The plan is to platoon Elliott and Neuvirth, at least as long as Neuvirth is healthy, which is never a given. Neuvirth hasn't played more than 40 NHL games in a season since 2010-11 with Washington. As Hextall said, Elliott has done this dance before and maybe it's not his preference, but he did sign the contract.

"I've kind of been in the same type of situation my whole career,"' Elliott said to reporters. "Obviously, I want to play as many games as (I) can. … I'm assuming that if you're going to keep winning, you're going to stay in the net."

Well, sure, but the Flyers aren't built for sustained winning just yet as they retool under Hextall. The team hasn't won a playoff series in the last five seasons, and is mediocre in almost every offensive and defensive team statistic, a middle-of-the-road club with little depth that tends to get run over when the back end of its forward and defensive lines are on the ice.

In any case, sinking huge bucks or a long-term commitment into a goalie right now makes no sense. For one thing, good ones are only rarely on the market. Montreal just locked up Carey Price, who was about to enter his final contract year, to an extension that binds them until 2024.

The free-agent crop in front of Hextall, not counting Mason, included guys like Ryan Miller (36 years old), Jonathan Bernier (career underachiever), Antti Niemi (34), Anders Nilsson (five teams in five years) and the like. Given the company, Elliott was a perfectly reasonable and economical choice.
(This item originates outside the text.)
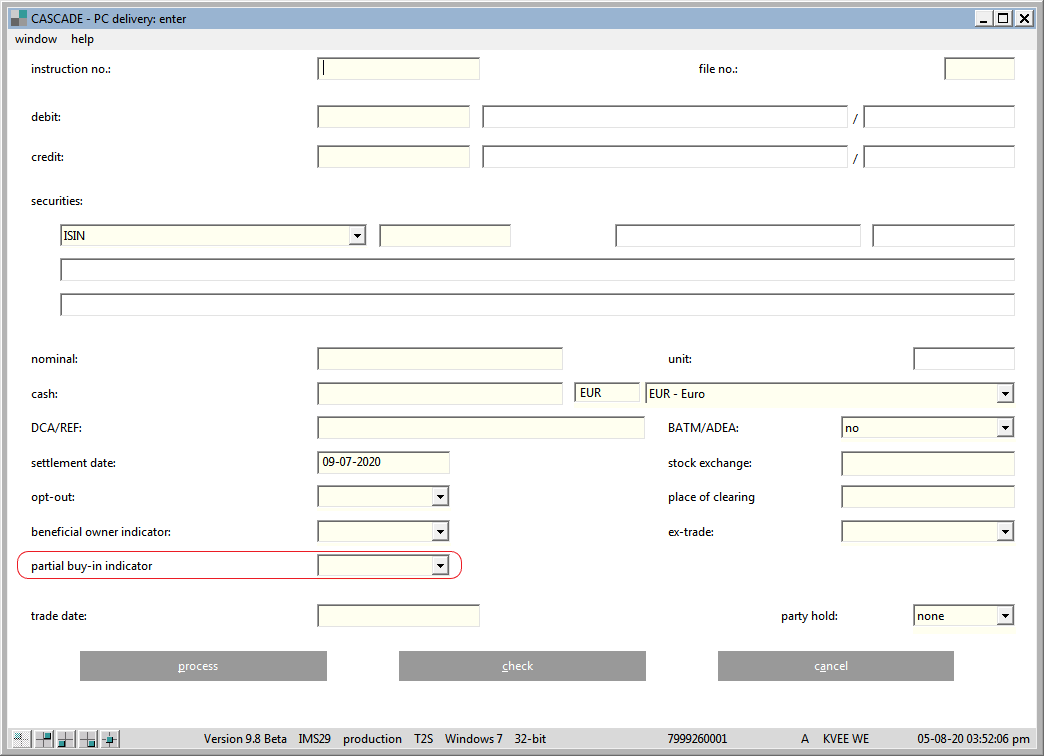This screenshot has width=1044, height=756.
Task: Click the settlement date field
Action: point(383,463)
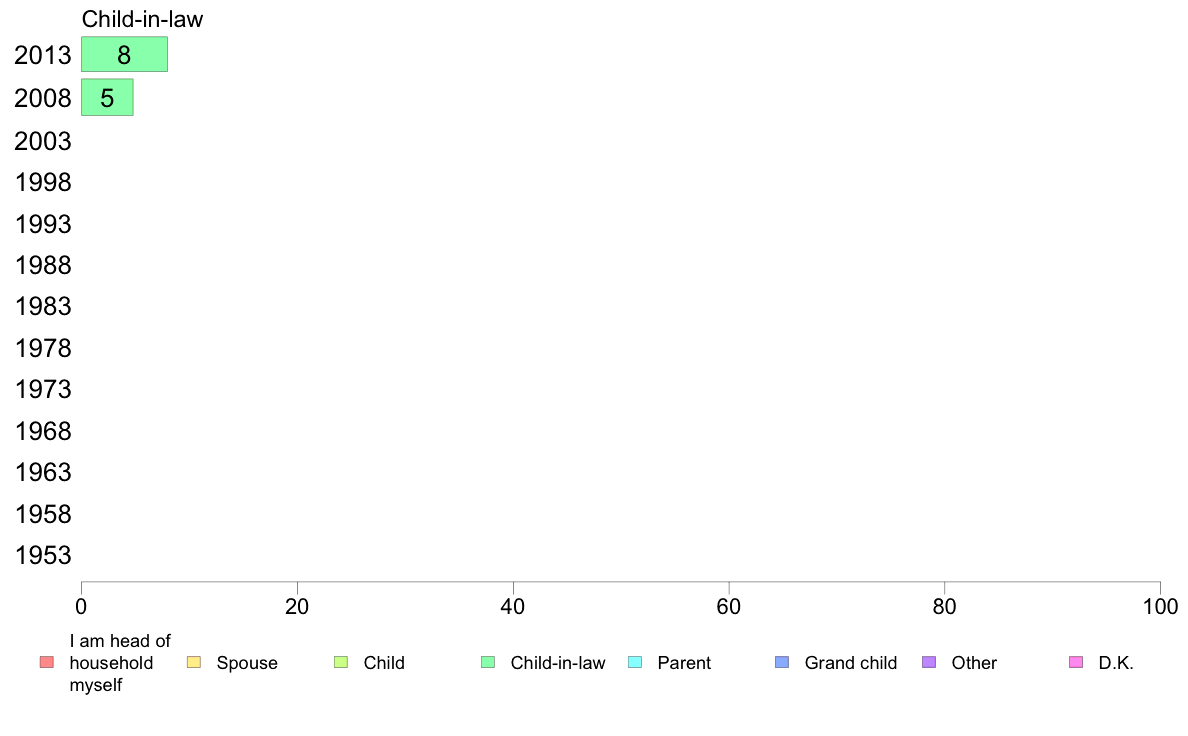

So what's the answer? Down the road, the Flyers are hoping that one of their recent draft picks – Felix Sandstrom, Carter Hart or the just-drafted Kirill Ustimenko – can turn into something. Hart is coming off a very good season in the Western Hockey League (1.99 GAA, .927 SV%), but he's just 18 and it's the WHL. They are also watching the Phantoms tandem of Jersey boy Anthony Stolarz and Alex Lyon. Both are still relatively young. There hasn't been anything yet to suggest brilliance is on the way, although that could change.

It is a position that requires patience to develop. Hextall, if nothing else, has revealed himself to be a patient man in his job, and few hockey executives understand as well the difficulty of goaltending. He also is well-versed in the franchise's struggles to find the right goalie to replace Bernie Parent.

Hextall is a hockey guy through and through. He knows that a team can't compete at the highest level in the NHL without a goaltender. And he also knows that a team can never get it done with two.